## [TASK DIRECTIONS]
Reproduce the full passage on the H69/V70 deletion in the Alpha variant of SARS-CoV-2, word for word and without any changes.

## [SELECTED EXCERPT]

● ● ● ● ●

One of the key mutations seen in the 'Alpha variant' of SARS-CoV-2 - the deletion of two amino acids, H69/V70 - enables the virus to overcome chinks in its armour as it evolves, say an international team of scientists.
SARS-CoV-2 is a coronavirus, so named because spike proteins on its surface give it the appearance of a crown ('corona'). The spike proteins bind to ACE2, a protein receptor found on the surface of cells in our body. Both the spike protein and ACE2 are then cleaved, allowing genetic material from the virus to enter the host cell. The virus manipulates the host cell's machinery to allow the virus to replicate and spread.
As SARS-CoV-2 divides and replicates, errors in its genetic makeup cause it to mutate. Some mutations make the virus more transmissible or more infectious, some help it evade the immune response, potentially making vaccines less effective, while others have little effect.
Towards the end of 2020, Cambridge scientists observed SARS-CoV-2 mutating in the case of an immunocompromised patient treated with convalescent plasma. In particular, they saw the emergence of a key mutation - the deletion of two amino acids, H69/V70, in the spike protein. This deletion was later found in B1.1.7, the variant that led to the UK being forced once again into strict lockdown in December (now referred to as the 'Alpha variant').

● ● ● ● ●

## [MATERIAL PROVIDED]
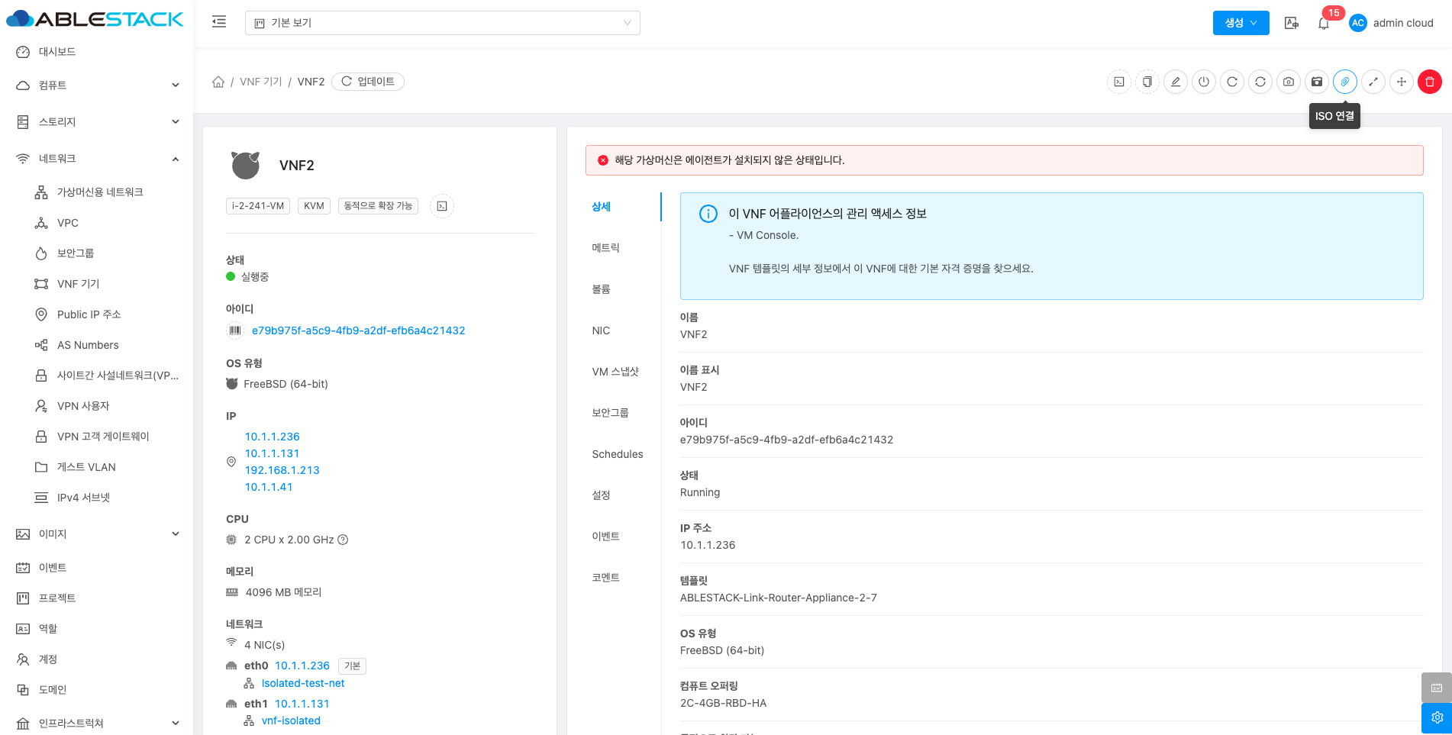This screenshot has width=1452, height=735.
Task: Take a VM snapshot with the camera icon
Action: coord(1288,82)
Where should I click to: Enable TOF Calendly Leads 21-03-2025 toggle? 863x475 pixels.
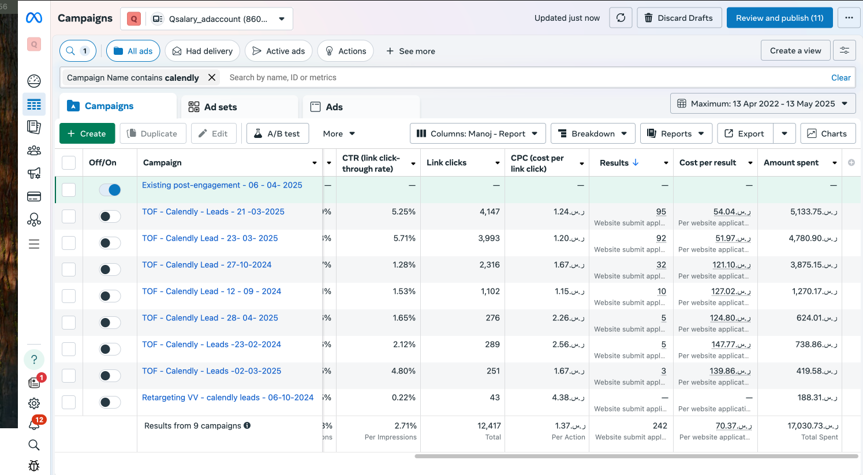coord(110,216)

● ● ● ● ●

## [COMPLETED TASK]
One of the key mutations seen in the 'Alpha variant' of SARS-CoV-2 - the deletion of two amino acids, H69/V70 - enables the virus to overcome chinks in its armour as it evolves, say an international team of scientists.
SARS-CoV-2 is a coronavirus, so named because spike proteins on its surface give it the appearance of a crown ('corona'). The spike proteins bind to ACE2, a protein receptor found on the surface of cells in our body. Both the spike protein and ACE2 are then cleaved, allowing genetic material from the virus to enter the host cell. The virus manipulates the host cell's machinery to allow the virus to replicate and spread.
As SARS-CoV-2 divides and replicates, errors in its genetic makeup cause it to mutate. Some mutations make the virus more transmissible or more infectious, some help it evade the immune response, potentially making vaccines less effective, while others have little effect.
Towards the end of 2020, Cambridge scientists observed SARS-CoV-2 mutating in the case of an immunocompromised patient treated with convalescent plasma. In particular, they saw the emergence of a key mutation - the deletion of two amino acids, H69/V70, in the spike protein. This deletion was later found in B1.1.7, the variant that led to the UK being forced once again into strict lockdown in December (now referred to as the 'Alpha variant').